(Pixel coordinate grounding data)
━━━━━━━━━━

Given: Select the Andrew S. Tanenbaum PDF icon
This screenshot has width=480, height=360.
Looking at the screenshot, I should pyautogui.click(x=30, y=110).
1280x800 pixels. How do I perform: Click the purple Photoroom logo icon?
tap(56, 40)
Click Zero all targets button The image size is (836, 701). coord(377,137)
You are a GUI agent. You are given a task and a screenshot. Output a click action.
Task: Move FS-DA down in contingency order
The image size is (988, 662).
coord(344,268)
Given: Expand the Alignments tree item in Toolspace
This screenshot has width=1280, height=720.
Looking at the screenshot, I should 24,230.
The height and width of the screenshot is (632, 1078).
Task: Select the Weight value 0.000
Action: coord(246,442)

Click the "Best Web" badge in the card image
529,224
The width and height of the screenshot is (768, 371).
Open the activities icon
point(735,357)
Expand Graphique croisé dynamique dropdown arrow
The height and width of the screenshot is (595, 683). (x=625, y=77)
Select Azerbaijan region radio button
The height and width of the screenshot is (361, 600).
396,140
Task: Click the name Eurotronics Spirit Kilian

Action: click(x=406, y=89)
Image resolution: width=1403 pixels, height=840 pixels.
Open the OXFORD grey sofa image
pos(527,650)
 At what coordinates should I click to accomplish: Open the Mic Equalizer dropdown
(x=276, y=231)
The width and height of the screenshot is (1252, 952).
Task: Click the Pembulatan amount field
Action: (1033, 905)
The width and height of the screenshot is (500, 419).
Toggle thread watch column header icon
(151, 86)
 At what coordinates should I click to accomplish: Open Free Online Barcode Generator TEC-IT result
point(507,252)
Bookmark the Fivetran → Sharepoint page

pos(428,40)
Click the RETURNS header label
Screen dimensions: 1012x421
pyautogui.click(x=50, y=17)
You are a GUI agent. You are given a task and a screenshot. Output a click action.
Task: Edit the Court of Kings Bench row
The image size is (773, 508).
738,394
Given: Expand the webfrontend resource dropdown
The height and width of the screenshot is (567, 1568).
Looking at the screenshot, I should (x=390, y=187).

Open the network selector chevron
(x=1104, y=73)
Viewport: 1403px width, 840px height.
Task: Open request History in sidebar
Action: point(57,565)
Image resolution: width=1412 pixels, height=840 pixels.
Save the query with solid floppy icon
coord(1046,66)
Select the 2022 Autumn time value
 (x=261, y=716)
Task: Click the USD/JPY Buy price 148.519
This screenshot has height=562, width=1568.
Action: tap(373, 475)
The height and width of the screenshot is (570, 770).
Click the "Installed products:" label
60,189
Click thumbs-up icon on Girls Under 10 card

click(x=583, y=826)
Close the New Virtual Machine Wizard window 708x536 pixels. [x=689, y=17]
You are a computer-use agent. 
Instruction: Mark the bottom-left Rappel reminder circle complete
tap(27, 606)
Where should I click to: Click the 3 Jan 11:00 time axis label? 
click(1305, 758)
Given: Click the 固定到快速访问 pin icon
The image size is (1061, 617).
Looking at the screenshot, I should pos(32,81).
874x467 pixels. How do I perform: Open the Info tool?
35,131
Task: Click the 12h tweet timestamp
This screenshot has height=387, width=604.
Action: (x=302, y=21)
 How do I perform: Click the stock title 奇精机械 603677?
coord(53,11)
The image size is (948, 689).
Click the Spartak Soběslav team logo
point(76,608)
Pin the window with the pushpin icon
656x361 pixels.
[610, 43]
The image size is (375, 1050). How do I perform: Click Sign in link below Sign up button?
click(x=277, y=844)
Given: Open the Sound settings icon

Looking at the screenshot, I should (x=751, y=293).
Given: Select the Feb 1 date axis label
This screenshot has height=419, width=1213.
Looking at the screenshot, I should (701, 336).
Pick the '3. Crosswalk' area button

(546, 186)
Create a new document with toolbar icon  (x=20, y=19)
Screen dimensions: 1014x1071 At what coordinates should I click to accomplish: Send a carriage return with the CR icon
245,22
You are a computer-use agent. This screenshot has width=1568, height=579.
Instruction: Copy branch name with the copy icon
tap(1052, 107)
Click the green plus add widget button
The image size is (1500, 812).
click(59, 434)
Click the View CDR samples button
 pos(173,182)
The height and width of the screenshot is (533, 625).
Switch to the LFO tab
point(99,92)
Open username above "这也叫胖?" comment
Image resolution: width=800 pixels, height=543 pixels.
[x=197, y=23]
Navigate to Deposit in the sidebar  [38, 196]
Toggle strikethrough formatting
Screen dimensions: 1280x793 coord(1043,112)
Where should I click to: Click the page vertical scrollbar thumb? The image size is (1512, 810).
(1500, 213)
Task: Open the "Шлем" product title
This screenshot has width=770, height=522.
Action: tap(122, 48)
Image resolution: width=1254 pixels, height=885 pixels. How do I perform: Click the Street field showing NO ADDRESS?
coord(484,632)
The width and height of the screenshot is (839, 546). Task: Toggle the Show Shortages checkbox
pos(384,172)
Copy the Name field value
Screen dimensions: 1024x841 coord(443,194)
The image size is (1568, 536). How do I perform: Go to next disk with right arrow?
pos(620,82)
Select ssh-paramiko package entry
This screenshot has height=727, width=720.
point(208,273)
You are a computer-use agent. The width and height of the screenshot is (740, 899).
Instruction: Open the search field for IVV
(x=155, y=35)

━━━━━━━━━━

Task instructions> Search the records above for the string "window". Report each line that has it.

Response to this exercise>
Close the New Virtual Machine Wizard window 708x536 pixels. [x=689, y=17]
Pin the window with the pushpin icon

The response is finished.